The Optical Drive Discussion is officially stupid
You mean to tell me, that as a MacBook Pro customer (note the word "PRO"). I won't be able to EDIT VIDEO, and then BURN discs to an OPTICAL DRIVE that is built-in to the machine? I'll need to buy a separate attachment for $100? I'm sorry, but screw that. It's inconvenient, and if I'm already shelling out $1000 more for a Mac laptop than a PC laptop equivalent (with the same, if not faster specs) that I could probably Hackintosh to run OS X, I should at least be treated to the convenience of not having to use one of the two or even three USB ports and extra desk/lap/pillow space that I have for burning things. I do video editing, and while I'm not installing software every friggin' second on my optical drive, you better believe, I'm going to be doing a ton of DVD burning. Give me the SSD they have in the MacBook Air, fine (though preferably with a hard drive as I'm not willing to pay an arm and a leg for anywhere near 500B worth of Flash JUST yet), but if you take out the optical drive on the MacBook Pro line, you end up with quite a few pissed off customers, me being one of them. As soon as you make SD cards or streaming the unarguable standard for distribution of digital video, you can't kill the optical drive. Period.

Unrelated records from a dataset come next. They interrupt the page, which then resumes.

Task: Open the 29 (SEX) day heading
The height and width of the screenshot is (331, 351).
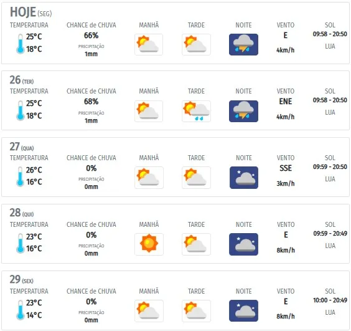Action: pos(21,279)
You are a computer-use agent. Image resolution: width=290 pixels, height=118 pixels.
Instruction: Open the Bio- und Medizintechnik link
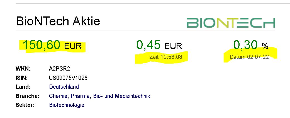pyautogui.click(x=122, y=96)

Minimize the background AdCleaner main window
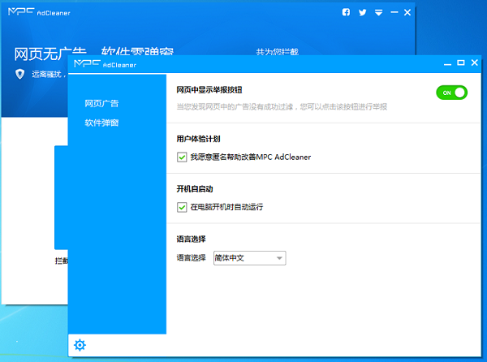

Also, might I remind the thread that Jobs' quote was "The Next Generation of MacBooks" not "The Next Generation of MacBook Pros" nor "The Next Generation of Laptops". Sure, optical media might not enjoy a long and prosperous future, though that day is many years off for us Pro customers. For the regular MacBook, which shares just about everything with its low-end 13" Pro equivalent, save for a FireWire 800 Port (which most consumers won't miss), an IR sensor (which most consumers won't miss), and backlit keyboards (which most consumers don't care about), the only things separating the current 13" MacBook Air from the white MacBook are Aluminum, a proper hard drive (which most consumers don't require the space for and would be fine replacing for flash), an optical drive (which most of them don't use or would be fine with the external superdrive for the one or two times they need it), and an Ethernet port. Make a 13" MacBook Air that has an Ethernet port and have it replace the white MacBook and you won't piss anyone off because for that audience, you've taken out the unnecessary and made everything else awesome. The end.